### Short problem
Write out the lines of the records below as a numbered list, skipping any blank lines. Leave the pictures out.

### Records from a screen grounding dataset
──────────

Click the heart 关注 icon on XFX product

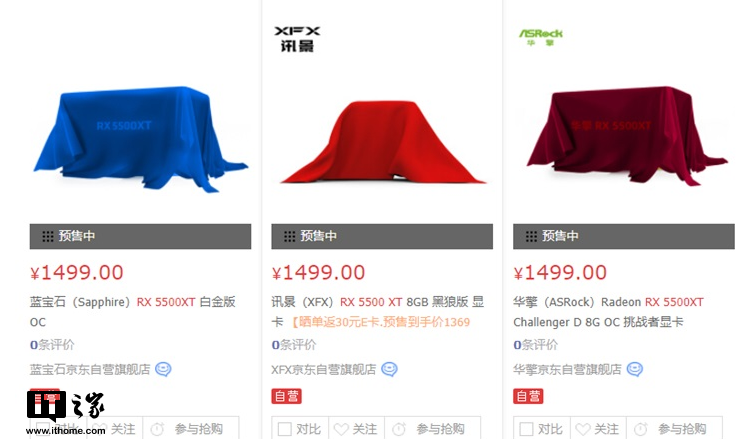(341, 429)
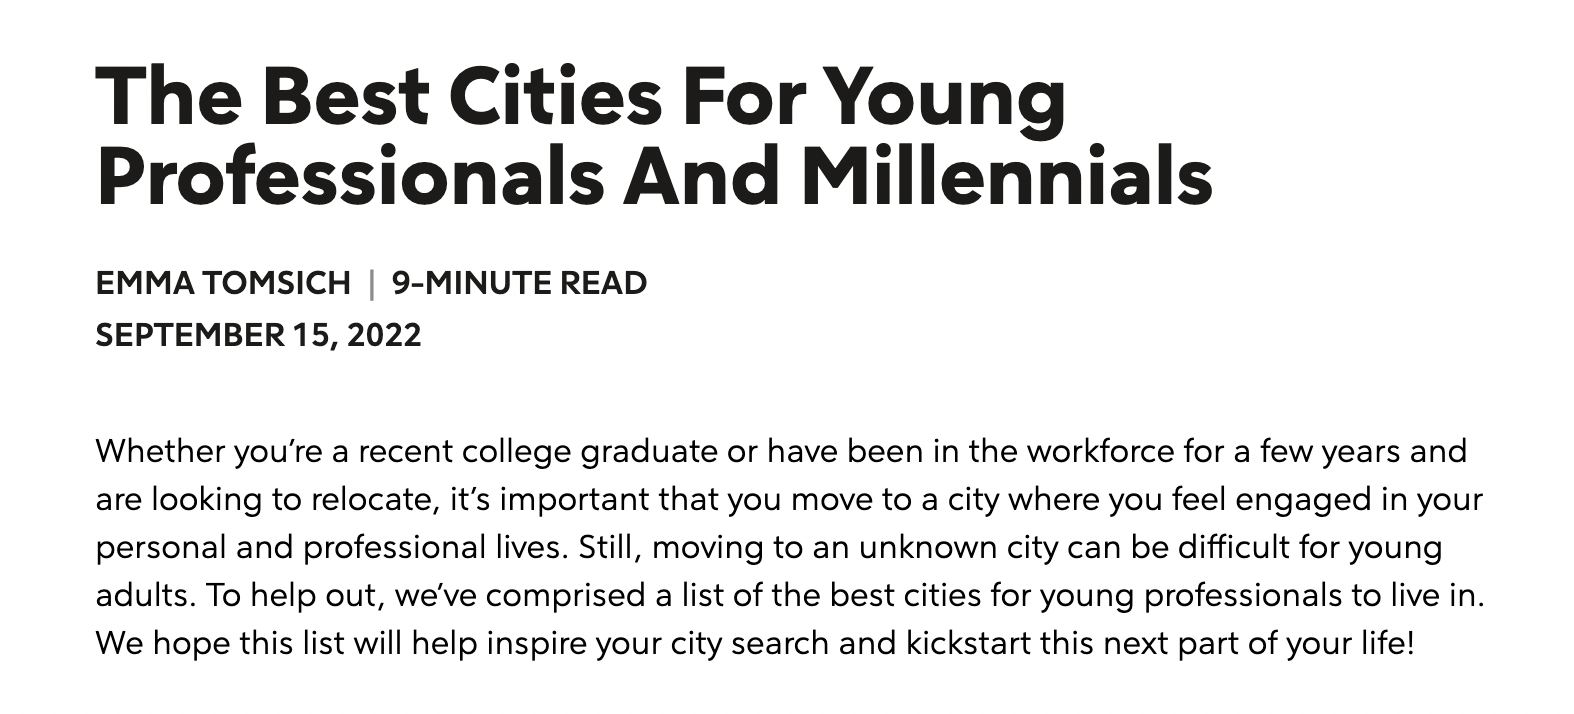The width and height of the screenshot is (1574, 714).
Task: Select the September 15, 2022 publish date
Action: [x=259, y=334]
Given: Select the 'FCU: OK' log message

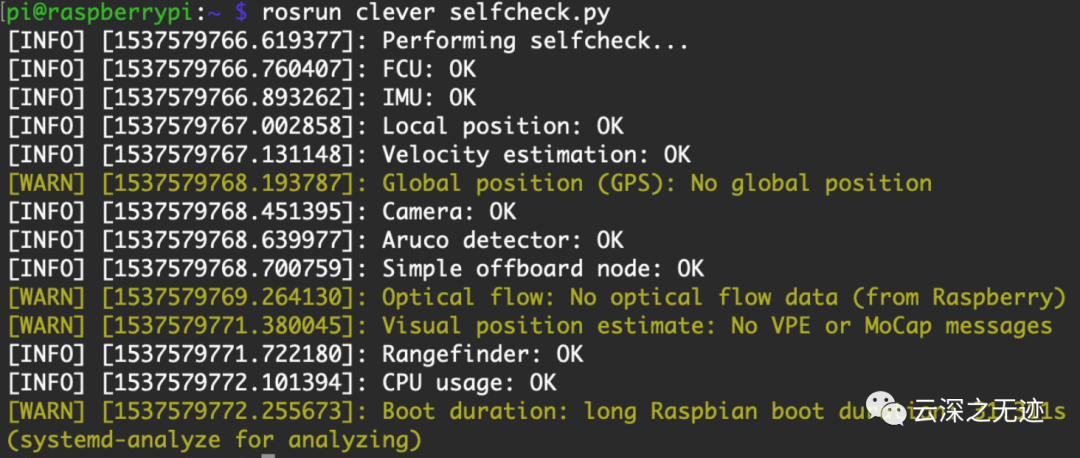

──────────

### Final result
1. Click the heart 关注 icon on XFX product
2. (341, 429)
3. The width and height of the screenshot is (1574, 714).
4. Task: Select the September 15, 2022 publish date
5. Action: [x=259, y=334]
6. Given: Select the 'FCU: OK' log message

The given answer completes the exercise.